- **What you are asked to do**:
What line-length limit does the plain-text email document below quote from RFC 1855?

- **Source document**:
..............................

Trivial Markup is a very courteous way to markup text. If your interlocutor wishes this markup to affect the color or size of the displayed text, s/he can use an email client that supports visual formatting of trivial markup. Note that this leaves the display decision up to the reader, which is a natural courtesy.
In the rare case that an email needs mark up beyond that offered by the Trivial Markup conventions, consider reStructuredText.
HTML mail can be useful in specific settings. Groups of people can reasonably agree to use HTML for their email communications. However HTML email can impose costs in lost readability and accessibility, reduced convenience, higher bandwidth use, and reduced security. Therefore the use of HTML should be restricted to consenting parties, where it is understood that consent can be given implicitly as discussed above.
Boyd, G., Configuring Mail Clients to Send Plain ASCII Text (E.g., in Outlook you can select the menus Tools/Options/MailFormat and select "Plain Text" for your message format.)
Cottrell, Allin, 1999, Word Processors: Stupid and Inefficient (Last accessed: 2004 Nov 30)
Delorie, D.J., 1999, Why HTML Mail Is Evil
Gibson, Steve, 2004, The GRC Privacy FAQ: What's a Web Bug?
Goldberg, Jeff, 2003, MS-Word Is Not a Document Exchange Format
Hahn, Harley, How to Turn Off HTML in Your Outgoing Mail Messages
Hambridge, S., 1995, RFC 1855: Netiquette Guidelines
Isaac, Alan G., 2003, ASCII and Latin-1 Coded Character Sets
Nolte, Mike, HTML-Mail ist gefährlich und schädlich
Oakes, Chris, Word Docs with Ears? Wired, 31 Aug 2000. Last accessed: 30 Nov 2004.
Resnick, P., 2001, RFC 2822: Internet Message Format
RootsWeb, Problem Solving: Sending Messages in Plain Text
Smith, Richard M., undated, FAQ: Web Bugs Last accessed at the Privacy Foundation on 11 April 2003. (Document missing as of late 2004.)
[Smith-and-Martin-2001] | http://www.privacyfoundation.org/privacywatch/report.asp?id=54 Last accessed at the Privacy Foundation on 11 April 2003. (Document missing as of late 2004.) |
Tobias, Dan, Body: HTML Mail (Last access: 2007-03-30)
Vermeer, Martin, plaintext: In Praise of Practical Email Hygiene (Difficult to access as of 2004.)
This appendix offers some quotes from RFC 1855 that suggest that email is presumed to be plain text. (This is for fun and context rather than for serious argument.)
Use symbols for emphasis. That is what I meant. Use underscores for underlining. _War and Peace_ is my favorite book.
This of course presumes ASCII mail, not HTML mail.
Do not include control characters or non-ASCII attachments in messages unless they are MIME attachments or unless your mailer encodes these.
HTML of course has no such character set restriction and cannot be presumed to.
Limit line length to fewer than 65 characters and end a line with a carriage return.
This of course presumes ASCII mail and is generally violated by HTML mail. The line length restriction may seem dated, but in fact many email clients will wrap at 70 characters and a slightly shorter line-length allows for the standard quoting conventions (e.g., >).
Remember that many people pay for connectivity by the minute, and the longer your message is, the more they pay.
As discussed above, HTML mail is always much longer than the ASCII equivalent (at least for European nations). One reason for this is that a text copy of the mail is always included with HTML email, because some email clients do not read HTML. Another reason is that the HTML codes require bandwidth. Finally, often HTML email will include graphics, which are usually unwanted by the recipient (as well as being a security risk).
'Reasonable' expectations for conduct via e-mail depend on your relationship to a person and the context of the communication. Norms learned in a particular e-mail environment may not apply in general to your e-mail communication with people across the Internet.
It is a norm on most active email lists and on most active newsgroups that only ASCII mail shall be posted.

..............................

- **Supplied records**:
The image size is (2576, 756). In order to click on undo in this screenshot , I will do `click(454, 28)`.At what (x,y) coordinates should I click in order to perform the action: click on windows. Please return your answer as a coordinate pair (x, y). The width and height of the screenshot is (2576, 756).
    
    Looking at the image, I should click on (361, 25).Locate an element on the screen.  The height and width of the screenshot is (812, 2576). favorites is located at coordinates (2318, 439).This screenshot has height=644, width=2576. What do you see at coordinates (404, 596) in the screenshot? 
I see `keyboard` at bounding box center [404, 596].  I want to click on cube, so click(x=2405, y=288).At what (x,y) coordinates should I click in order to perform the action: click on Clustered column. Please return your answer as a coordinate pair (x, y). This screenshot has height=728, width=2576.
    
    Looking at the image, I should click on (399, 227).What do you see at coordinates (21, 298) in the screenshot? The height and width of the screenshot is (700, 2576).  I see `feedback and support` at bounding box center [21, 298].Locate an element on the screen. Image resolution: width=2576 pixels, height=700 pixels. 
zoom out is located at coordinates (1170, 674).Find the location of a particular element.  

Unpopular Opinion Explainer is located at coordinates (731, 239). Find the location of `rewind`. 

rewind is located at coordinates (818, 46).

..............................

- **Your solution**:
Fewer than 65 characters, with each line ending in a carriage return.